● **TASK ITEM**:
The required lines are those that contain "Follow"; pull them out of the data and copy them.

[Collected data]
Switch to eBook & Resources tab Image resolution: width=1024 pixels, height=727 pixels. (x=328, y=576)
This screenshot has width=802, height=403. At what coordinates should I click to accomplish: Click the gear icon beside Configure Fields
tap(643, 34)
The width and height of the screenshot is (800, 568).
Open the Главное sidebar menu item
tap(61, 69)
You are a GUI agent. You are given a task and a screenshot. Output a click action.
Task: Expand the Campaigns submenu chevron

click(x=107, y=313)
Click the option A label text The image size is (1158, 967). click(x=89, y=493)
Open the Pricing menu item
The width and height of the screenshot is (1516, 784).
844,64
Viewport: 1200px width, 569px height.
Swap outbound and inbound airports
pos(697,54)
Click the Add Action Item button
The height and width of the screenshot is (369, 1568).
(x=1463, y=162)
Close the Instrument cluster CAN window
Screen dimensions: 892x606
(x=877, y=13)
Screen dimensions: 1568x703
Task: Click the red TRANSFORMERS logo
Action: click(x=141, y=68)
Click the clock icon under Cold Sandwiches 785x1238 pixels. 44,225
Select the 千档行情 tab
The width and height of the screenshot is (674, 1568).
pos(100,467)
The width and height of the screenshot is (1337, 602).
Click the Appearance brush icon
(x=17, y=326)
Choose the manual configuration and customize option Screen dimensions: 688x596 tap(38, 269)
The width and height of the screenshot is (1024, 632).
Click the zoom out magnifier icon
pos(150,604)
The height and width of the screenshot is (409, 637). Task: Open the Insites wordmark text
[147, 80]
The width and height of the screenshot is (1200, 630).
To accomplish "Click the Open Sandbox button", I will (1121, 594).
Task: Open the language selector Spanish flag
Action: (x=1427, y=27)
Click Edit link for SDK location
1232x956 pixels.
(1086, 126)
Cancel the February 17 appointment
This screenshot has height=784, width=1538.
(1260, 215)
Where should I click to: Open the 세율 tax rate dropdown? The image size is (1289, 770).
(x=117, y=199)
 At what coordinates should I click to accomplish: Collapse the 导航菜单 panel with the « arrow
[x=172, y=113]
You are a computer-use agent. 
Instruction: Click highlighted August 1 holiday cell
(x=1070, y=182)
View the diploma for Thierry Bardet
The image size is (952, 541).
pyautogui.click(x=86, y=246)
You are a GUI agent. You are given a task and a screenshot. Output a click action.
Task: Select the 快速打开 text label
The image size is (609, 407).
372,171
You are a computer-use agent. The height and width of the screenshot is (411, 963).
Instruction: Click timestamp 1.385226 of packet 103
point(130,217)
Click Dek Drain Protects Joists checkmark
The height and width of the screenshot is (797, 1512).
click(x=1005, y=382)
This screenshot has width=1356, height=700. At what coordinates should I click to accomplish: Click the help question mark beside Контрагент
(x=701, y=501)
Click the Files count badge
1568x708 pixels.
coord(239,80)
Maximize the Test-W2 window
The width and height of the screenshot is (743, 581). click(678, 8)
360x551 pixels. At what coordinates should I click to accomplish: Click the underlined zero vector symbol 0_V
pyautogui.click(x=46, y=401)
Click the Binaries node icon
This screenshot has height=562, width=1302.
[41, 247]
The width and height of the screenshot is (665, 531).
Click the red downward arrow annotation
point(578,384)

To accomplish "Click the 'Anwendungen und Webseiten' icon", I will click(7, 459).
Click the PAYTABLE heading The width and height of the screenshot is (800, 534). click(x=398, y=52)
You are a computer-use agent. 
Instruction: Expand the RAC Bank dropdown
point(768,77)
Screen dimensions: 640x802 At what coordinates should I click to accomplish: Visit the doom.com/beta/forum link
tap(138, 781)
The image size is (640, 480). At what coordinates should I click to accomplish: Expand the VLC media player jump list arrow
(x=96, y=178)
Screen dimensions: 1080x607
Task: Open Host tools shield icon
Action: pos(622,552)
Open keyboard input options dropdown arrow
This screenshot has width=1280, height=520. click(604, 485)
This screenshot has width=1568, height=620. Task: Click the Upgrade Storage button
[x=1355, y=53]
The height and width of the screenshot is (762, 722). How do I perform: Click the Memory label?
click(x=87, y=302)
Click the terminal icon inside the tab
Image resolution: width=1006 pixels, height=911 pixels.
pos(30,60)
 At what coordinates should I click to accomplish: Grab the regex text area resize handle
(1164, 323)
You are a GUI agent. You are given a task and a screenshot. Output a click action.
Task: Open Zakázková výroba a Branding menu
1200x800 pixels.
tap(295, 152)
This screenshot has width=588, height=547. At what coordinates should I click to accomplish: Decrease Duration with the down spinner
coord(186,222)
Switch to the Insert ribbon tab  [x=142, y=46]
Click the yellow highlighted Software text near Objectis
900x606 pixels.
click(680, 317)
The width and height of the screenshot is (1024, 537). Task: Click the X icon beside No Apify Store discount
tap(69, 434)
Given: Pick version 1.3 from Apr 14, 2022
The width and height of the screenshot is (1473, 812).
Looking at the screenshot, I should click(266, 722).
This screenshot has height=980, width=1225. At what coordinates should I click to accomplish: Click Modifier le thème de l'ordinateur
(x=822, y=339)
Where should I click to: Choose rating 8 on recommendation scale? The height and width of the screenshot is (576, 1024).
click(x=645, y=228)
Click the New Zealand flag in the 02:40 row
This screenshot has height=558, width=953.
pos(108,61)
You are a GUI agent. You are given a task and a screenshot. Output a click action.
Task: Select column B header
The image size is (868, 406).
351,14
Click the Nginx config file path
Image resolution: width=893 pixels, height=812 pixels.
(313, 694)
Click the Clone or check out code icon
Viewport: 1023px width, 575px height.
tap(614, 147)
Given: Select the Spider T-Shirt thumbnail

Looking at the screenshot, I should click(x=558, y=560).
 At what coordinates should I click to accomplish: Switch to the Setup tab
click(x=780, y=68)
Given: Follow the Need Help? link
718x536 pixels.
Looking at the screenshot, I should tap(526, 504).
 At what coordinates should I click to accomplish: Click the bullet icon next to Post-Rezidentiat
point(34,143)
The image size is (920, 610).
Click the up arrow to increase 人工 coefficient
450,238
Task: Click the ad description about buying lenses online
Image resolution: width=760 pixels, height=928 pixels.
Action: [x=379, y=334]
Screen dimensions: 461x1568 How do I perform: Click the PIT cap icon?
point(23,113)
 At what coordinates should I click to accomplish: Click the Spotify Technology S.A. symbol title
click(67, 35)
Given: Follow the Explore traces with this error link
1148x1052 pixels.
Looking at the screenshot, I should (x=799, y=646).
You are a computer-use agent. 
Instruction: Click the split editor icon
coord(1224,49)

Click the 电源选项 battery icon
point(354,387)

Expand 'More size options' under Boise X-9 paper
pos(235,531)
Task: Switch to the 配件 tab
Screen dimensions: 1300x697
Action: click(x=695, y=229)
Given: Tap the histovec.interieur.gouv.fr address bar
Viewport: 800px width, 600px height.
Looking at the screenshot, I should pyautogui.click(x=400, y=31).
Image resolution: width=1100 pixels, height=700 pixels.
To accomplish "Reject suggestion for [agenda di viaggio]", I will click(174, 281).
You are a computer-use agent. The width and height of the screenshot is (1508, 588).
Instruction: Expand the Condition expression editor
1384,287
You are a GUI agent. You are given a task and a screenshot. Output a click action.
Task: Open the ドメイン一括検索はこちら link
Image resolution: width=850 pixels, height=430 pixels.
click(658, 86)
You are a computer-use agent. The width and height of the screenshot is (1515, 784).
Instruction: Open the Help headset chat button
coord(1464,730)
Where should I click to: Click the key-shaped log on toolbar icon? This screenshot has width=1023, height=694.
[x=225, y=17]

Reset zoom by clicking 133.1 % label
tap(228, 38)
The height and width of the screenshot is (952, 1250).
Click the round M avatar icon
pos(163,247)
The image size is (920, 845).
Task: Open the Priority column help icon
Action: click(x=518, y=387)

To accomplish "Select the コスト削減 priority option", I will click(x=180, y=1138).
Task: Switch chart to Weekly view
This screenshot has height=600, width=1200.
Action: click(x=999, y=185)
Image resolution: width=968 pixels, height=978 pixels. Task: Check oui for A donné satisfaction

● **SOLUTION FOR THIS EXERCISE**:
Given: Follow the Need Help? link
Given: Follow the Explore traces with this error link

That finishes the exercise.